August 26, 2016 at 5:46 am
I need some help to remove the spaces from my backup job...
Its outputting as:
"dbname_DD MMM YYYY.bak"
But I would like:
"dbname_DDMMMYYYY.bak"
Heres my T-SQL...
USE dbname
DECLARE @dbname varchar(200)
SELECT @dbname='filepath\dbname_' + REPLACE(convert(varchar(20),GetDate(),106),':','-') + '.bak'
BACKUP DATABASE [dbname] TO DISK=@dbname with compression
Thanks
August 26, 2016 at 7:11 am
You have the wrong characters in your REPLACE function. Use the correct ones and you should get it done.
August 26, 2016 at 7:17 am
August 26, 2016 at 7:31 am
Thanks both, I'm using "REPLACE(convert(varchar(20),GetDate(),106),' ','') + '.bak'" which has done the trick!

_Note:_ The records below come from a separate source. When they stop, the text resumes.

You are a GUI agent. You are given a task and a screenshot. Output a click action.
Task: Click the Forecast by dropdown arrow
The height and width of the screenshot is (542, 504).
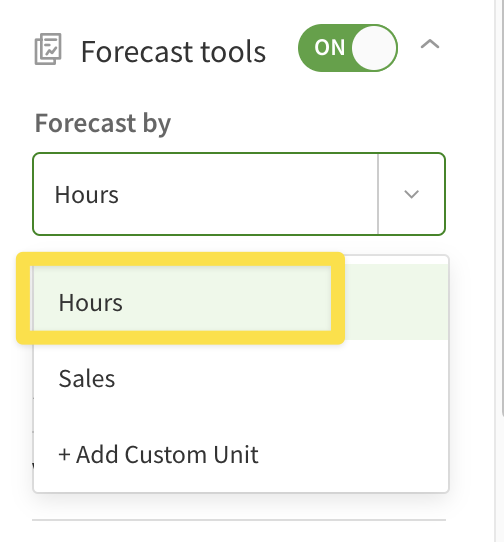pyautogui.click(x=411, y=194)
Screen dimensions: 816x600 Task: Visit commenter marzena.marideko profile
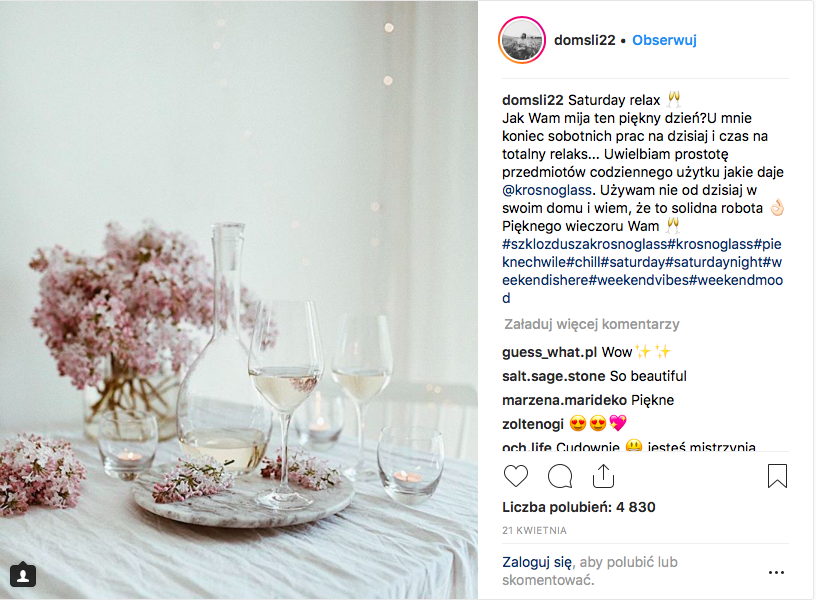coord(565,400)
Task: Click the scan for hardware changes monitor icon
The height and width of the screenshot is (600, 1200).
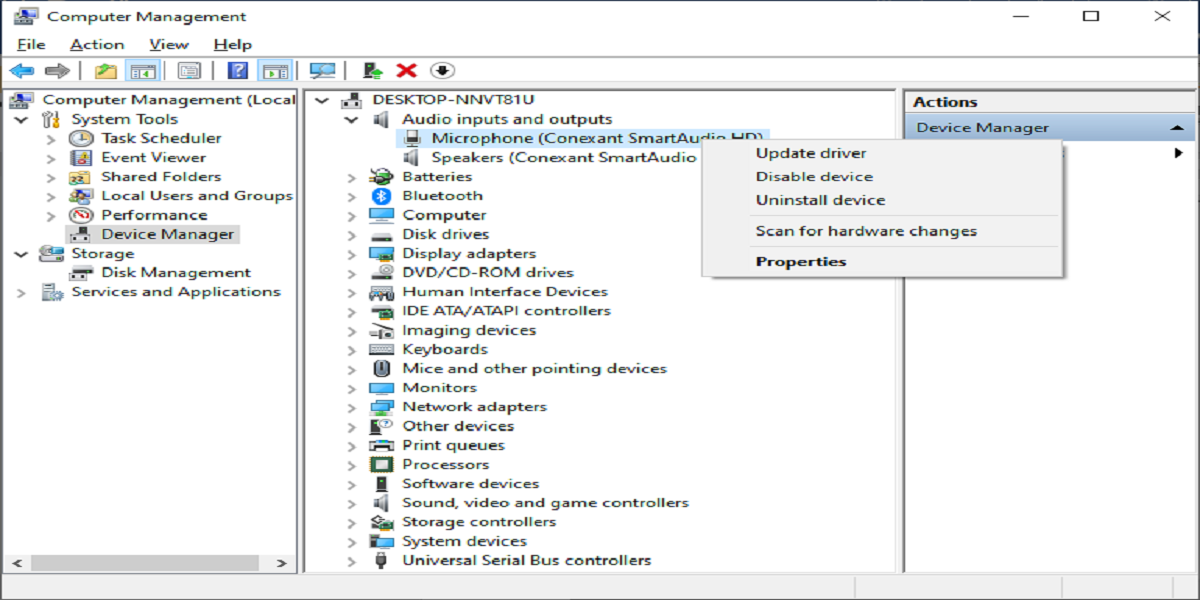Action: pyautogui.click(x=322, y=71)
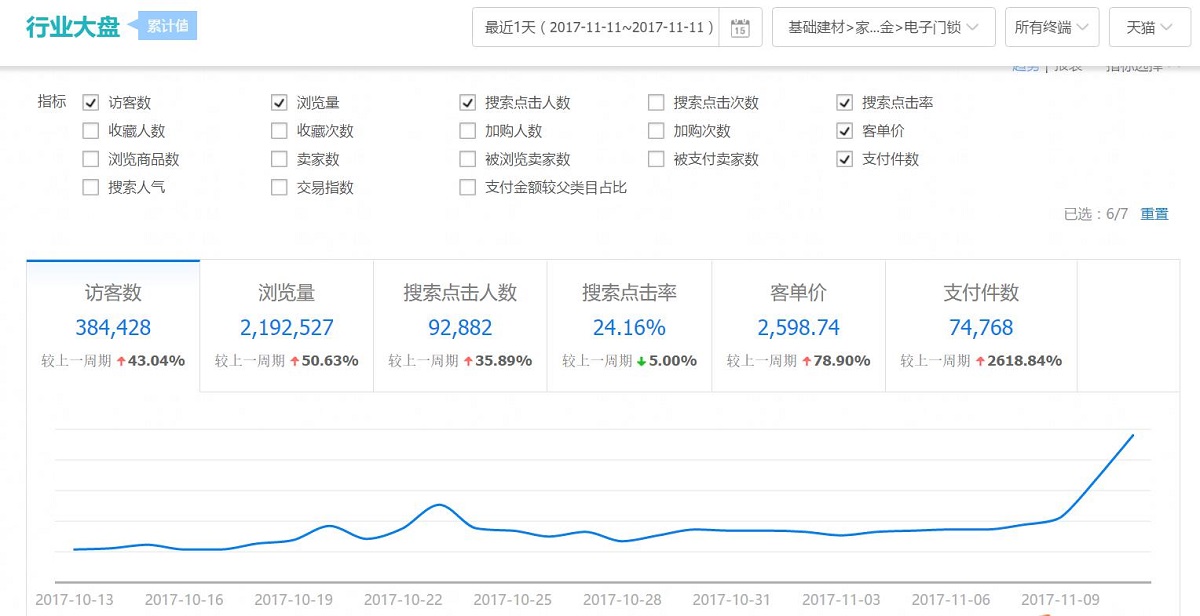Open the calendar icon in date picker

(x=740, y=28)
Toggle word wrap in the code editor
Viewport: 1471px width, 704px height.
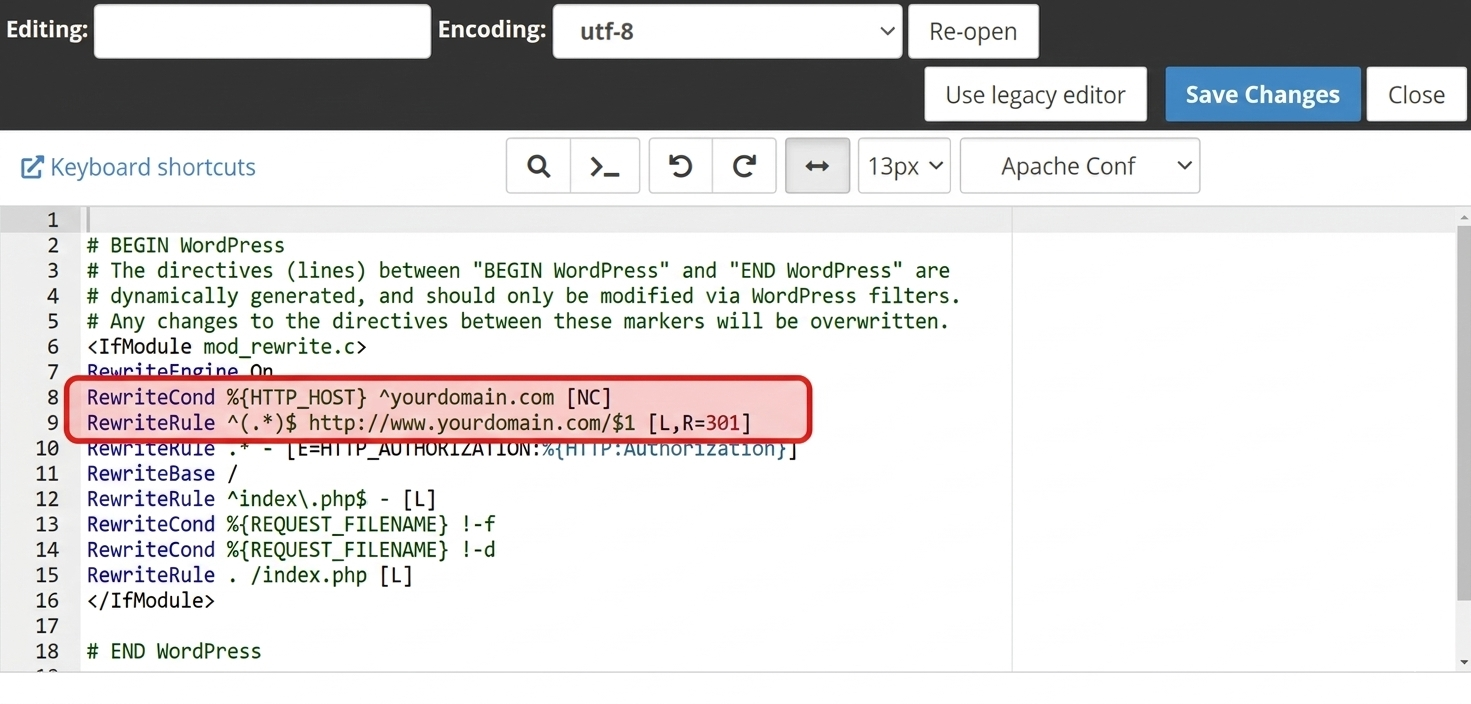click(x=817, y=165)
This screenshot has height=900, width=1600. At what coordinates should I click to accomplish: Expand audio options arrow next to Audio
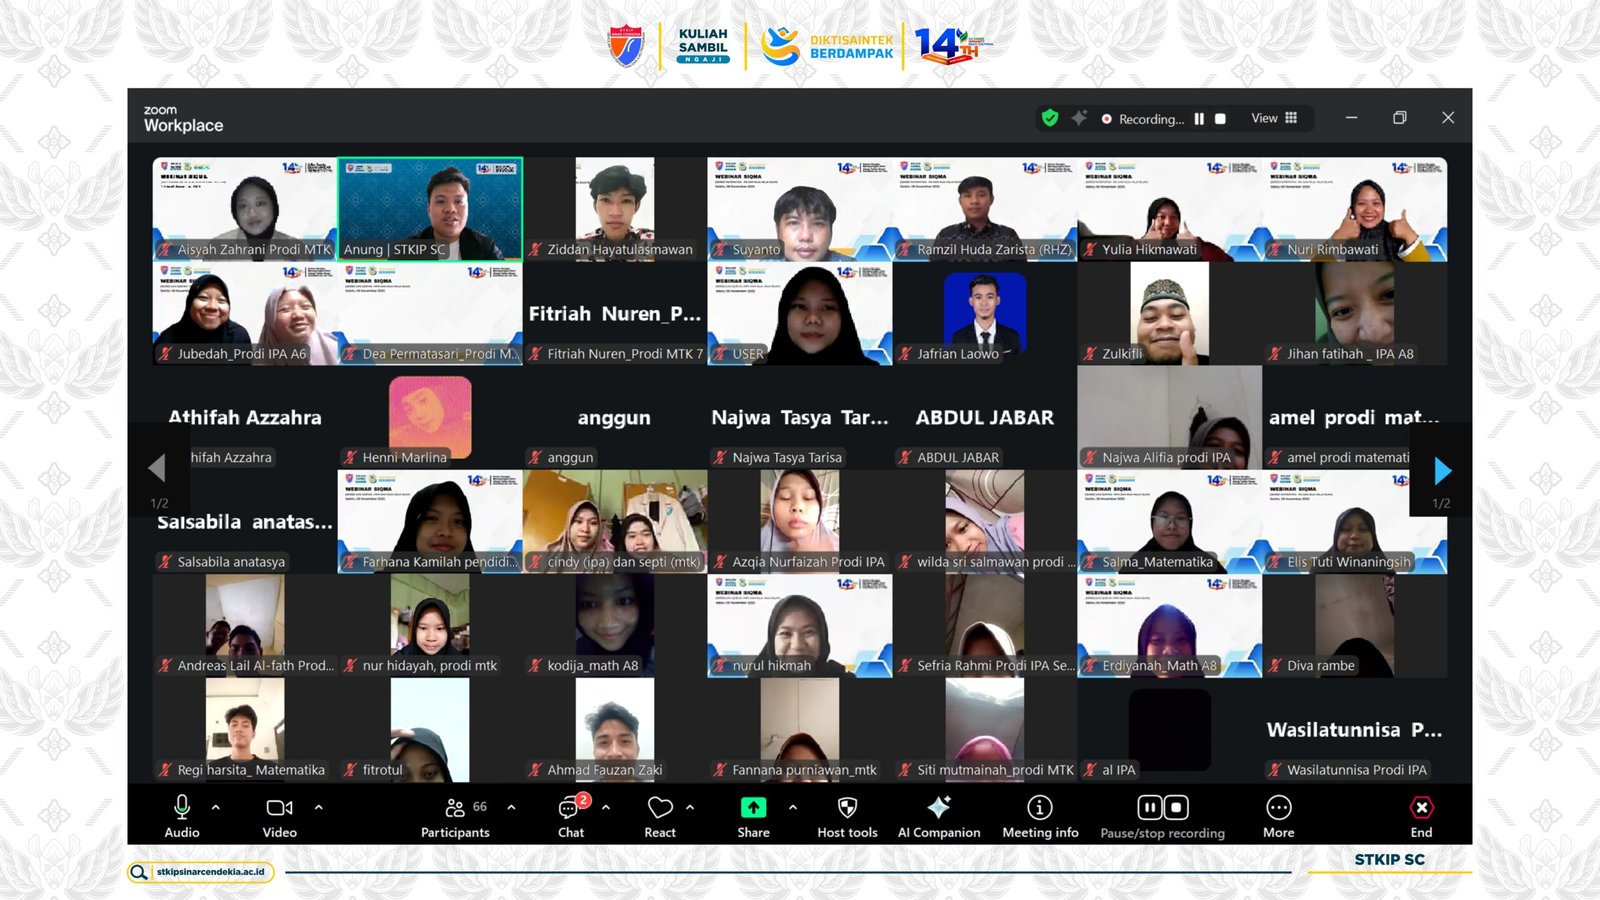pyautogui.click(x=216, y=807)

August 26, 2016 at 8:09 am
J2B (8/26/2016)
I need some help to remove the spaces from my backup job...Its outputting as:
"dbname_DD MMM YYYY.bak"
But I would like:
"dbname_DDMMMYYYY.bak"
Heres my T-SQL...
USE dbname
DECLARE @dbname varchar(200)
SELECT @dbname='filepath\dbname_' + REPLACE(convert(varchar(20),GetDate(),106),':','-') + '.bak'
BACKUP DATABASE [dbname] TO DISK=@dbname with compression
Thanks
Just as an "ease of maintenance" and "ease of discovery" for your backup file names, you should store the files with sortable names AND a time when the backup started in the form of dbName_YYYYMMDD_HHMISS. This is especially true when it comes to taking dozens of log file backups each day.
--Jeff Moden
Change is inevitable... Change for the better is not.